For this exercise, copy exactly every line from the one holding "The height and width of the screenshot is (784, 1548)." through the end of the data, both included. Omit pictures.

»»

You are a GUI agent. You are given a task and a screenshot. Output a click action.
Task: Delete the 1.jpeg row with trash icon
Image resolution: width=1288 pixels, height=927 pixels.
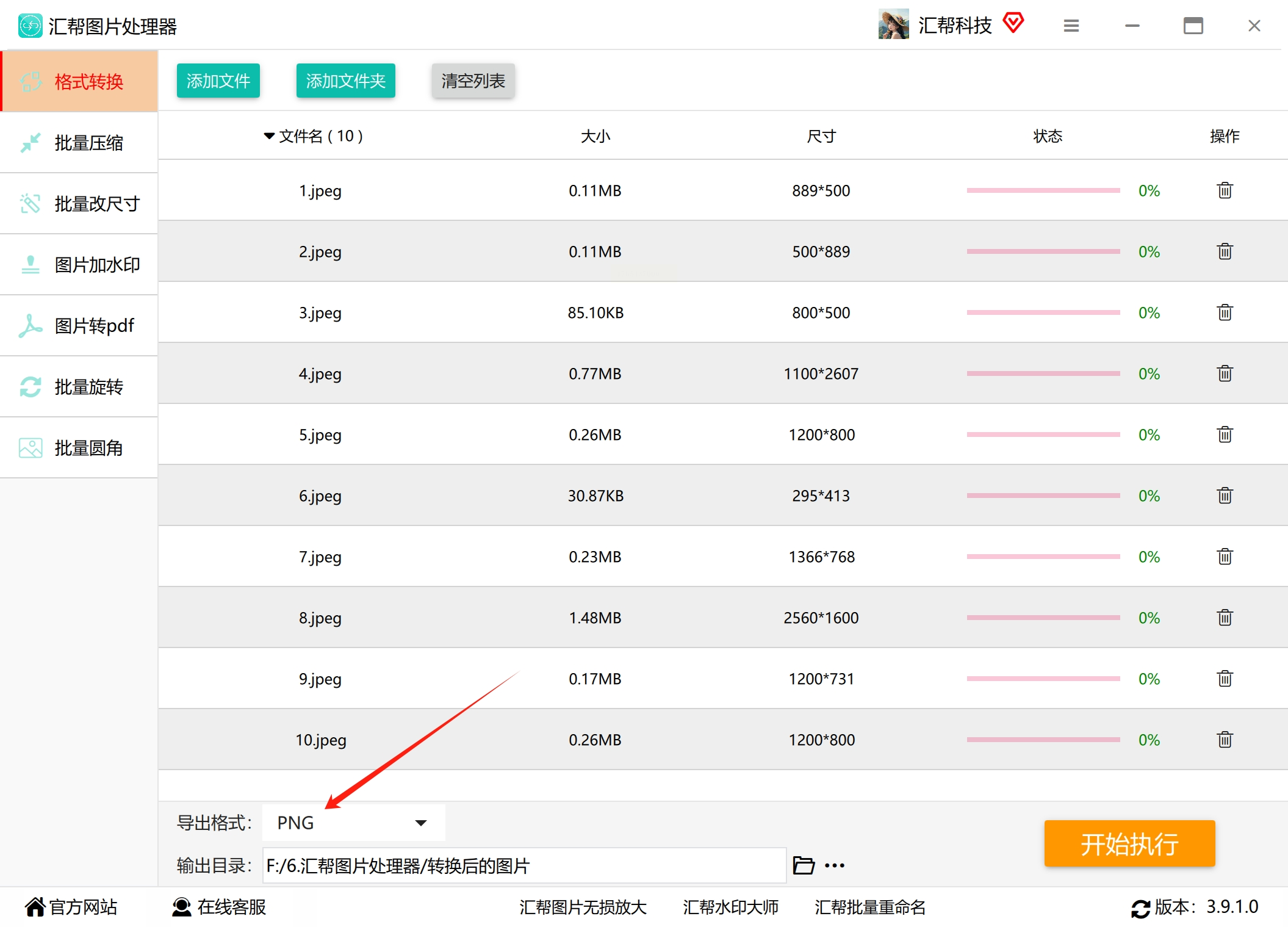pos(1225,190)
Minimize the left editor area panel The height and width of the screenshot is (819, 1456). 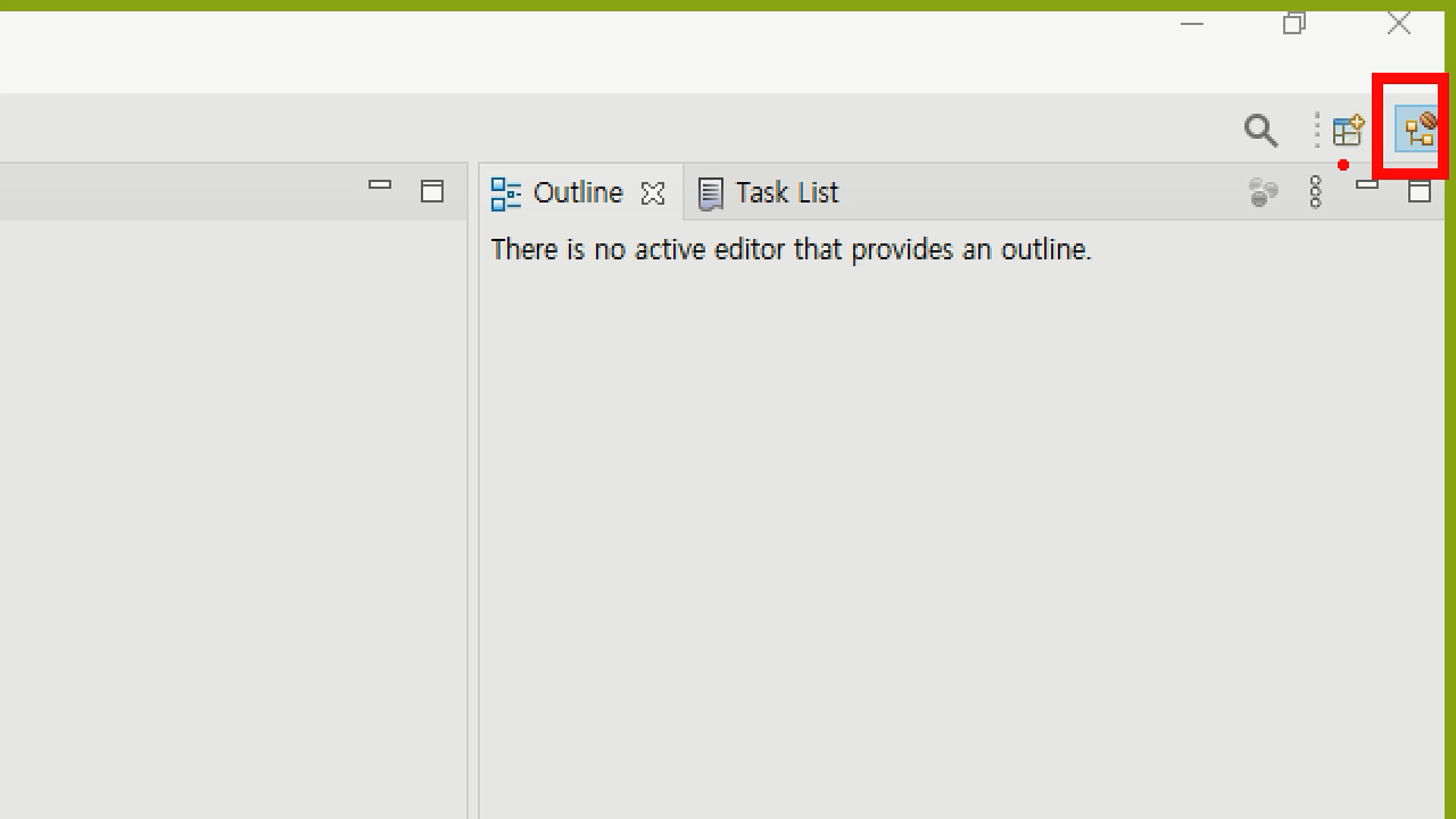(379, 184)
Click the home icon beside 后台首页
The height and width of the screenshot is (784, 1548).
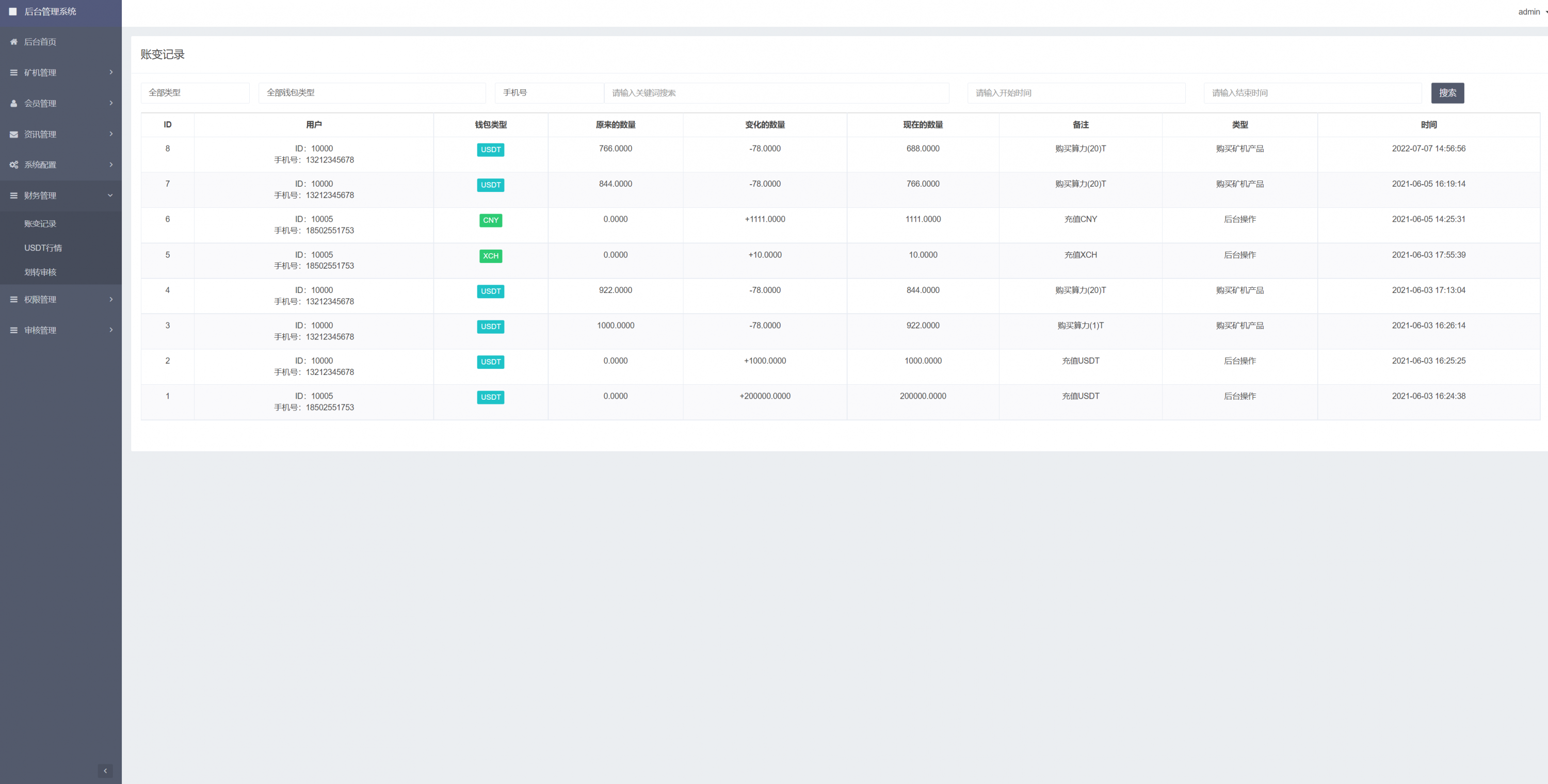coord(13,41)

««

■ Your response ■
The height and width of the screenshot is (784, 1548).
coord(13,41)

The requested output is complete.